Wednesday, 8 April 2026
Newsletter April 2026: new book, and news of another
Here is Axholme by Mike Bradwell, to be published in June on what will be his posthumous birthday (he died in April last year). Bradwell founded Hull Truck theatre and for over a decade was director of the Bush Theatre, a few streets away from this desk, where there will be a party: balloons, cake, wine and hugs. Axholme portrays a childhood in a village in Lincolnshire in the 1950s in the voice of a nine-year-old kid. It’s rude and funny and not in the slightest bit sentimental. Laurie Lee, move over. Mike Leigh: ‘A wonderful, moving evocation of a vibrant community – funny, poignant, and above all, real.’
Fourteen Ways of Looking by Erin Vincent was published by CBe in March, and is now also published in Australia, the US and Canada. Sarah Manguso: ‘Magnificent, simply one of the best books I’ve read in ages. I read it in a reverie of blissed-out, horrified amazement.’
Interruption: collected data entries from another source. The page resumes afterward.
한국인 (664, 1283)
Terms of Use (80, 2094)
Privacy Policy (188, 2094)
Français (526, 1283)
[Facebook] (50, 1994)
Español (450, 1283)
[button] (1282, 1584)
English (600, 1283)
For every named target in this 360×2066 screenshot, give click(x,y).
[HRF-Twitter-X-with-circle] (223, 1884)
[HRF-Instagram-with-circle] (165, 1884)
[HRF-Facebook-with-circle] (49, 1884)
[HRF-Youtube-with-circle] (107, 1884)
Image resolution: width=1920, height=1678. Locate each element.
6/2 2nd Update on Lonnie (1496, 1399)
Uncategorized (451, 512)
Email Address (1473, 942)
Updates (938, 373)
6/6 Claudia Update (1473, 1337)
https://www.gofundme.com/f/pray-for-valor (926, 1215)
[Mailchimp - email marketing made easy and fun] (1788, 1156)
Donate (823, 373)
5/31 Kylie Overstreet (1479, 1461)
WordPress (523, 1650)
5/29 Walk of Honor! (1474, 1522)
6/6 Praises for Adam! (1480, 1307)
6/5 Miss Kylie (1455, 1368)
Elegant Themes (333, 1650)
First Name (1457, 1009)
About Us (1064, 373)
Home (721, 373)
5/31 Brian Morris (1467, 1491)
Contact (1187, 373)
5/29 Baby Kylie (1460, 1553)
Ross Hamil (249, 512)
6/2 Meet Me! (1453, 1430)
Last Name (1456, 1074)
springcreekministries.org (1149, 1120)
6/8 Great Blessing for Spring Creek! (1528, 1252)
It’s good that CBe doesn’t have shareholders, because the figures for the financial year just ended wouldn’t make them happy. The only people CBe is accountable to are readers. Thank you very much to those who pressed the ‘Donate’ link on the website home page: still there, and anyone who presses it gets a copy of a limited-edition 32-page full-colour booklet called Vedute a colori.
Early next year – which, if we get there, will be CBe’s 20th birthday – CBe will publish its largest and longest book to date. Testimony by the poet Charles Reznikoff (1894–1976) happens to be – and I’m not entirely alone in thinking this – one of the major English-language works of the past century, and has never been published in the UK. It was originally published piecemeal between 1934 and 1978; in 2015 in the US Black Sparrow, now an imprint of David Godine, gathered the whole thing (including the original prose version, out of print for decades) into a single edition, and this is the edition – large format, 608 pages! – that CBe will publish in the UK.
The poems in Testimony are derived from court records from across the US between 1885 and 1915. Other poetry titles from CBe based on documentary records of the lives of others (interviews, photographs, emails …) are Sarah Hesketh’s 2016, Caroline Clark’s Sovetica, J. O. Morgan’s Natural Mechanical and Long Cuts, and Dan O’Brien’s War Reporter and New Life, and Testimony may be the mother and father of them all.
Reznikoff is little known in the UK (the US too). But some people know him, and I’d be very happy if any of those who do get in touch. Publishing this book is a statement: about small presses (much of Reznikoff’s work was self-published and printed by himself), but it's also about why write, why publish. Any history of Modernism in literature that doesn't include this book needs kicking.